I skip the first page to get to the good stuff. The anatomy of the human face—skull, jaw, arteries—are picked out in strange colours; red and blue veins wound together like tightly-tied shoelaces. I trace the lines with my finger and picture Emilio from English class, whether his full lips puckered in a kiss would move this muscle or that one. Behind this lies yellow bone, a foundational structure, the building blocks of the body. The biology book is clear about one thing: either everything works together or a body starts to break down, turns traitor.

This particular book belongs to me, not to the school. I skipped a grade two years ago and now I'm allowed to read whatever I want, as long as its educational. Mom says she never worries about me falling behind, only that I'll get too ahead of myself, whatever that means. I touch my own jaw, trace the line of bone back until it disappears under my skull. When Emilio kissed that blonde girl behind the chem lab, their tongues mashing sloppily against each other, I swear my heart stopped beating. I’d have pulled a fire alarm if one had been within reach, would have ground the world into a fine, red powder if I’d had the chance.

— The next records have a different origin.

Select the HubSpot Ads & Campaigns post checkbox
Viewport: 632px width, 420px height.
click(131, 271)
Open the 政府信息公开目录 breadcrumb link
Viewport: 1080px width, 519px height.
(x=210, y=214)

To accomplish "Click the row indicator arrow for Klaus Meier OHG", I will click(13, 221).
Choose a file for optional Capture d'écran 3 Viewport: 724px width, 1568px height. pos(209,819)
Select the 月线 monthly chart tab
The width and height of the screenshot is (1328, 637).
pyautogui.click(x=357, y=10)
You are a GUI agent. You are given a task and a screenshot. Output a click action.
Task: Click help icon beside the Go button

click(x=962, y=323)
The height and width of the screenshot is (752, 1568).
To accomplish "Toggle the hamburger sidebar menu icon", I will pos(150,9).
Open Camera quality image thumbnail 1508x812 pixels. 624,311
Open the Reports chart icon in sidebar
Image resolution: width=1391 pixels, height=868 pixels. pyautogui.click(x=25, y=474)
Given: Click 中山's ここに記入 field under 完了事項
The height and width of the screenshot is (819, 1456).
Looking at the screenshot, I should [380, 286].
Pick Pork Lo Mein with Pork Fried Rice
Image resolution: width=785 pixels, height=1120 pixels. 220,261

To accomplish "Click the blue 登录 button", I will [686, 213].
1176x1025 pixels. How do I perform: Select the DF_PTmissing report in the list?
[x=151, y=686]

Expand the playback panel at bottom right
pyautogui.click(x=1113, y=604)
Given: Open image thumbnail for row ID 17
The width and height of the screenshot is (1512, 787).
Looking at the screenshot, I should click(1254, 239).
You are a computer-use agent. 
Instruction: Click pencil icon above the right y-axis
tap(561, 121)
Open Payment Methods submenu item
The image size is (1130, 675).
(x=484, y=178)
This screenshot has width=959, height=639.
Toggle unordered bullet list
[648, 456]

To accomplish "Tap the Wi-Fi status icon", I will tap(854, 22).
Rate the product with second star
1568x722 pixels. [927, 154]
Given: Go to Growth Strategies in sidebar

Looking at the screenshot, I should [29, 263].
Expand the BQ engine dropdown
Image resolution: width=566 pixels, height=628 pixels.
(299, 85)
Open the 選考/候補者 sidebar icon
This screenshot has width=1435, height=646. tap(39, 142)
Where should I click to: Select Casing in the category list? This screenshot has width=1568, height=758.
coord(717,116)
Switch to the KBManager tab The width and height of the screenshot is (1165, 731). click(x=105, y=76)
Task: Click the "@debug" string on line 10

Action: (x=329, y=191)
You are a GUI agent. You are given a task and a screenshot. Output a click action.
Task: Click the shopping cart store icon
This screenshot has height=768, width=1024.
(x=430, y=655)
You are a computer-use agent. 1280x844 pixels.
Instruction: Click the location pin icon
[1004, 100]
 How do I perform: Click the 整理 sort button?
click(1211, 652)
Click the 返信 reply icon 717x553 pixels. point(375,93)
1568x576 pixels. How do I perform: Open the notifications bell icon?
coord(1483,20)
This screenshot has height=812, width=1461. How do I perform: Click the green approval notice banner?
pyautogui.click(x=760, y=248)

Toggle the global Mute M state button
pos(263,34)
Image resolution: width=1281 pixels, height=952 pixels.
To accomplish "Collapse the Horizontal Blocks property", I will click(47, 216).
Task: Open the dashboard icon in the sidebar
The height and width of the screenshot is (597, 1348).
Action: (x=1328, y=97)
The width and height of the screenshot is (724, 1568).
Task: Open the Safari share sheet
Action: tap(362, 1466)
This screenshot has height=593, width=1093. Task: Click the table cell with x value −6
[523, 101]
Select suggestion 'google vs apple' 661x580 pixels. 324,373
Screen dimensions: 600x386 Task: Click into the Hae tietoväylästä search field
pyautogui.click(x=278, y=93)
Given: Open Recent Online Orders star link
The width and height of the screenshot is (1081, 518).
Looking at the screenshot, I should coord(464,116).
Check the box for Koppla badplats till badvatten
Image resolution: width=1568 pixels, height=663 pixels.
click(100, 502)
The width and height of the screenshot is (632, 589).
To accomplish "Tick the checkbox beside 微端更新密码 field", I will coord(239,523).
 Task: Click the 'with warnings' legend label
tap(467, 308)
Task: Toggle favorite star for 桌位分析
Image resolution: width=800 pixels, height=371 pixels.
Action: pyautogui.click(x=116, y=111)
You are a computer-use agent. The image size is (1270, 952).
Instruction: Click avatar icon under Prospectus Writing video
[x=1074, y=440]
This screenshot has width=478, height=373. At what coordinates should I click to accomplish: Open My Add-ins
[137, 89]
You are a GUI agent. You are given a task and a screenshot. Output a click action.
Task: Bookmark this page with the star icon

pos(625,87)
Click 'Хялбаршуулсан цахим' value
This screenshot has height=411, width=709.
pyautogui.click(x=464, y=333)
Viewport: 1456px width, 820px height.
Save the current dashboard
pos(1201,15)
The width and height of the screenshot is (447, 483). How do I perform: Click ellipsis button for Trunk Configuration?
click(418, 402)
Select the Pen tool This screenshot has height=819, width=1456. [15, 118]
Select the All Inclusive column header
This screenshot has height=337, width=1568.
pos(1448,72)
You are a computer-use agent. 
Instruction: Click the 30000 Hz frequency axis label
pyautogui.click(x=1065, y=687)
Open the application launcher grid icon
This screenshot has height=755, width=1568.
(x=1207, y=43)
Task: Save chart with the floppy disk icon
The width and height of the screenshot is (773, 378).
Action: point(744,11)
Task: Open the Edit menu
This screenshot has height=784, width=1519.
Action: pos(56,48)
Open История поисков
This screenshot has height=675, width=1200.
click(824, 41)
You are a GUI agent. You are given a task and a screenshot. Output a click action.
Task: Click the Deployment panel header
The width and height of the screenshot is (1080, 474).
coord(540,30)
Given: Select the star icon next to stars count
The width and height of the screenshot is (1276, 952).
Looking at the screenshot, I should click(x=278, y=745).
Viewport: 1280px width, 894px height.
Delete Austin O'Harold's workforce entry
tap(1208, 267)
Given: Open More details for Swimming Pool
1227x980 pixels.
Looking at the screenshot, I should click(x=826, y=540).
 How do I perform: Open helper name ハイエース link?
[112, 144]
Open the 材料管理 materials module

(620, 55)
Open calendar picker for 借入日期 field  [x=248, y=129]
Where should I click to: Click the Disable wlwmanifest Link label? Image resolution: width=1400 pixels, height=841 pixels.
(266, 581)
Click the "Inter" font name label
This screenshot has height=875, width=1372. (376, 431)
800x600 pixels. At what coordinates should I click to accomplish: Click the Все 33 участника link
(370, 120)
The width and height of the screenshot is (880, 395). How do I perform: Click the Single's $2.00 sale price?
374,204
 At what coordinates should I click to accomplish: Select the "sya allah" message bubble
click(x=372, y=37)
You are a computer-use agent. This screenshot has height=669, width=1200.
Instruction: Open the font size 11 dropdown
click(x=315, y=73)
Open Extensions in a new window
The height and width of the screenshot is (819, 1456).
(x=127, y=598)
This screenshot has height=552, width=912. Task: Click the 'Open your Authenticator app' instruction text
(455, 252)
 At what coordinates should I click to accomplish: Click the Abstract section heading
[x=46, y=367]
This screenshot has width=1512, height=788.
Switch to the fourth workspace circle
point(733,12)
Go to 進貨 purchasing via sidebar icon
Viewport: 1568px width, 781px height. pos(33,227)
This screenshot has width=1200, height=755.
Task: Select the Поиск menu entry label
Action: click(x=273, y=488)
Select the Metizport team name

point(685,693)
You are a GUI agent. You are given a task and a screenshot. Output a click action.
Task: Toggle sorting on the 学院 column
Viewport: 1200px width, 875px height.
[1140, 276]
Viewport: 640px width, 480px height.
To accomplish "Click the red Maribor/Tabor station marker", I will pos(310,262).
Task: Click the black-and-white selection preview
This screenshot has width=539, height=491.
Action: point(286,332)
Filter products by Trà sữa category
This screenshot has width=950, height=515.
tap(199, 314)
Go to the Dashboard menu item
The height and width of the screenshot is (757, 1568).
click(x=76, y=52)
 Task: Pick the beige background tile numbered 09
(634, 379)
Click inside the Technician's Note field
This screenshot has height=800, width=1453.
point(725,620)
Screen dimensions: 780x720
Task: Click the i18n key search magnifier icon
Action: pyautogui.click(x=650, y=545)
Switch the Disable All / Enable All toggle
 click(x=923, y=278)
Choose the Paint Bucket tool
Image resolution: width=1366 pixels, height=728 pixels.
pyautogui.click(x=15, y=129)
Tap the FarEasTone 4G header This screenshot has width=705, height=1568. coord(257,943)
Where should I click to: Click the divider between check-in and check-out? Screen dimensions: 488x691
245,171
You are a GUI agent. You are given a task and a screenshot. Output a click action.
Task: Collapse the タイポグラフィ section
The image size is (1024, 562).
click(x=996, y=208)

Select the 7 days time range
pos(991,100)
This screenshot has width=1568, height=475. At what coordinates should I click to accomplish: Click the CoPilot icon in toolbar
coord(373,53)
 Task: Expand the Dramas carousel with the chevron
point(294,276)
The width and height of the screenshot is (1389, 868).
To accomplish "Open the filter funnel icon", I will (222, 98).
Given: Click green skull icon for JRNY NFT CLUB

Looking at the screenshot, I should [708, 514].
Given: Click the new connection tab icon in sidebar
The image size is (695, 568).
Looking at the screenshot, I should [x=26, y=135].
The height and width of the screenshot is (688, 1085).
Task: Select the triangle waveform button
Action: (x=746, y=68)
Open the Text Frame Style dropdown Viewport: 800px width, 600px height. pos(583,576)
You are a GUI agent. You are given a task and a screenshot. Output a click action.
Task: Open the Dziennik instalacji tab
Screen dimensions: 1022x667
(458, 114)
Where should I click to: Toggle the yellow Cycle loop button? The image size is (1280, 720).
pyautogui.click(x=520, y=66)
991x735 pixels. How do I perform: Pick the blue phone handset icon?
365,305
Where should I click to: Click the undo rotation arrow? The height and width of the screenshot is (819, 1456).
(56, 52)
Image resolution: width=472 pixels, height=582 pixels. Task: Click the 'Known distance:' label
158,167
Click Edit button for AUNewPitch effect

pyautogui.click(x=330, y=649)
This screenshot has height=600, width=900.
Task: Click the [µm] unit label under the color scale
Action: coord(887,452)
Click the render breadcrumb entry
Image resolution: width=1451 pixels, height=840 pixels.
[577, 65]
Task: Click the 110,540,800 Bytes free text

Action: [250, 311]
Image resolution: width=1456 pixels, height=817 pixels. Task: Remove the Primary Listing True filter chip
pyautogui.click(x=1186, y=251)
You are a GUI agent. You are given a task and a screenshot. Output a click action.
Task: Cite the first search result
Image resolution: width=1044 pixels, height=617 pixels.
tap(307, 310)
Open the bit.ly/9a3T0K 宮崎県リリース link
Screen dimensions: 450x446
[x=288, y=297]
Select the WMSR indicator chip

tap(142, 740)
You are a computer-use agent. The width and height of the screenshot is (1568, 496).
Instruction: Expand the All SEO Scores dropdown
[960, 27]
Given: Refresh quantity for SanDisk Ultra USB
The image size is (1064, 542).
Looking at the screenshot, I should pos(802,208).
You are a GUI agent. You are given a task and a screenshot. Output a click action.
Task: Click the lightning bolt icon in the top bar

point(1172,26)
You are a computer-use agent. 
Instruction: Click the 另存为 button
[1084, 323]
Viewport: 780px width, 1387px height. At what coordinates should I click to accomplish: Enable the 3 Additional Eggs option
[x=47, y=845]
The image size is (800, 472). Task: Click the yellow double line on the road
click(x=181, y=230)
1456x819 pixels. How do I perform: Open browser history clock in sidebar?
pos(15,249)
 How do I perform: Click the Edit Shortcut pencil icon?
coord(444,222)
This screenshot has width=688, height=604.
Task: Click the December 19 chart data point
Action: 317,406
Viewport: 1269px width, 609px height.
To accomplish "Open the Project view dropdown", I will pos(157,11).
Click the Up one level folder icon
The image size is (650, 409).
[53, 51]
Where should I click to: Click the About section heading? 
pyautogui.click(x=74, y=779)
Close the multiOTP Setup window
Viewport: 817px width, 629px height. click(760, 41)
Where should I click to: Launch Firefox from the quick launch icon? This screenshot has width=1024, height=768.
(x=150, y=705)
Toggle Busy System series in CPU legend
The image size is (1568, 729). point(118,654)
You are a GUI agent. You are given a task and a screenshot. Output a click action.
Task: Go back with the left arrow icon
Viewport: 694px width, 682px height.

Mom says I'm a spring, so red isn't my colour. The blonde girl looks great in red, though; she dresses like she knows it, from her red fur-lined coat to her red-covered books, pressed against Emilio's chest. The kiss went on for ages—I should have stopped watching but I couldn't look away. I should have skipped ahead. Should have unfrozen my legs, thawed out my heart, got my blood pulsing good and loud in my ears, screamed until the whole building echoed with my pain. I should have skipped over the scene like I do with the first chapters of the book, skipped until I got to the good stuff, calm blue stuff, like the hearts that he draws on my arm in invisible ink where nobody can see and says its our little secret, honey, isn't that right? except now there's no blue, only a free-falling realisation that there are other drawn hearts, other bare arms, other mouths he'd rather kiss.

Behind my jaw, small muscles work in tandem to let secrets spill out. A kiss between teacher and pupil is a red mark against both. When I accidentally leave my book on the headmaster's desk, he won't need to skip to the good stuff; it'll be written on the first page.